_Records_.
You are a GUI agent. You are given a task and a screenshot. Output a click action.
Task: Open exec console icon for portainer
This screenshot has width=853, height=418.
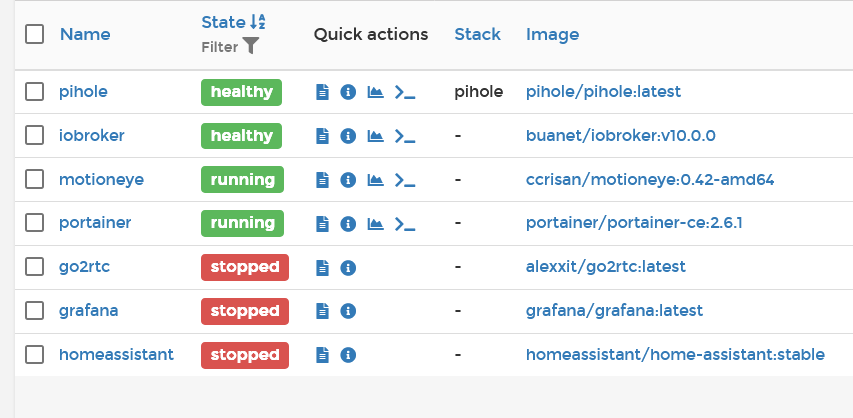pyautogui.click(x=404, y=223)
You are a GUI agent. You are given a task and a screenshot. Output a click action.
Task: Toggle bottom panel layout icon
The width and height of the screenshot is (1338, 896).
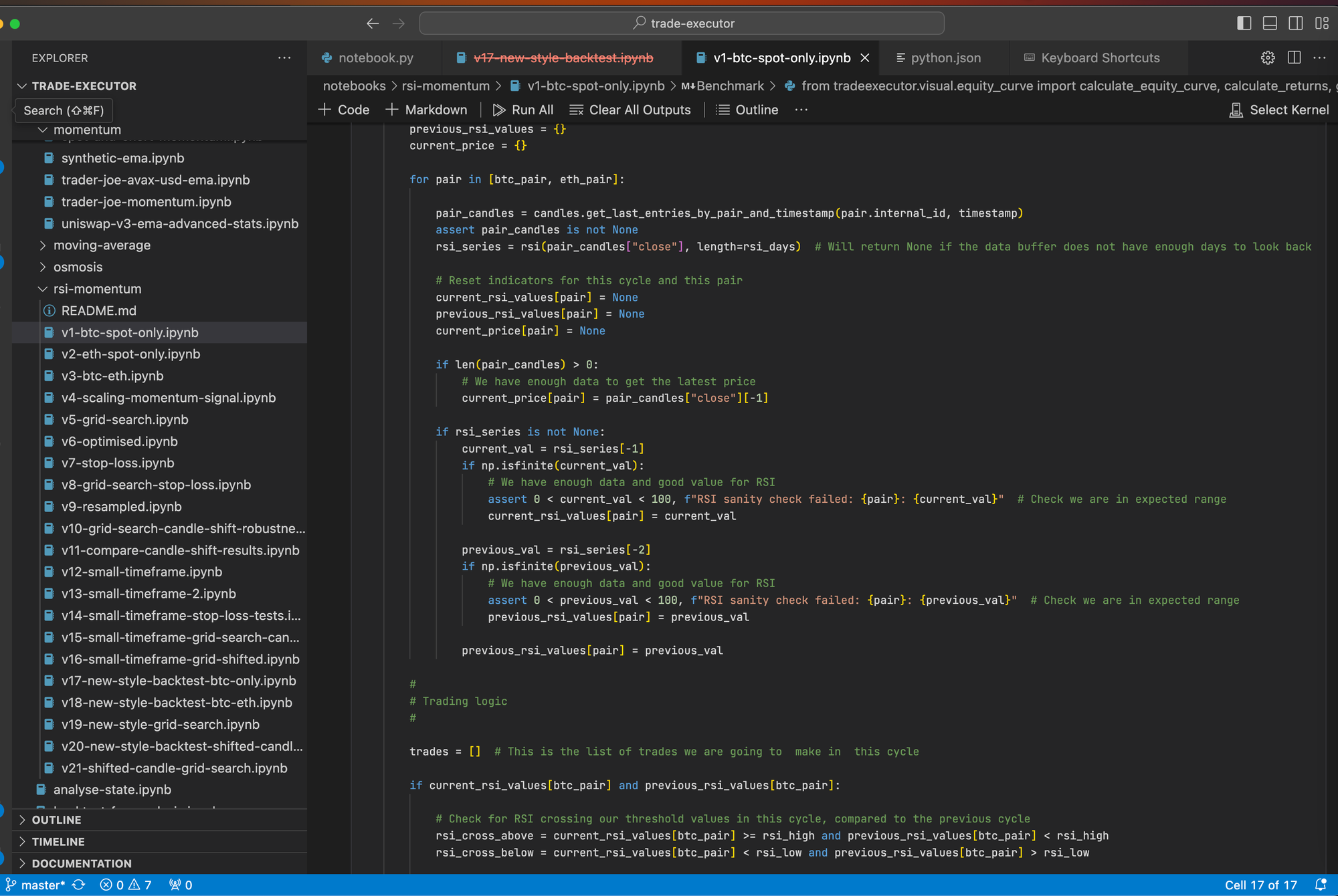[1270, 23]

_Exercise prompt_. Rewrite the data above, putting "interface agent" wherever "GUI agent" appears and changing nothing else. Leave the pictures out of your version.

_The reply_.
You are a interface agent. You are given a task and a screenshot. Output a click action.
Task: Open exec console icon for portainer
This screenshot has width=853, height=418.
pyautogui.click(x=404, y=223)
You are a interface agent. You are given a task and a screenshot. Output a click action.
Task: Toggle bottom panel layout icon
The width and height of the screenshot is (1338, 896).
[1270, 23]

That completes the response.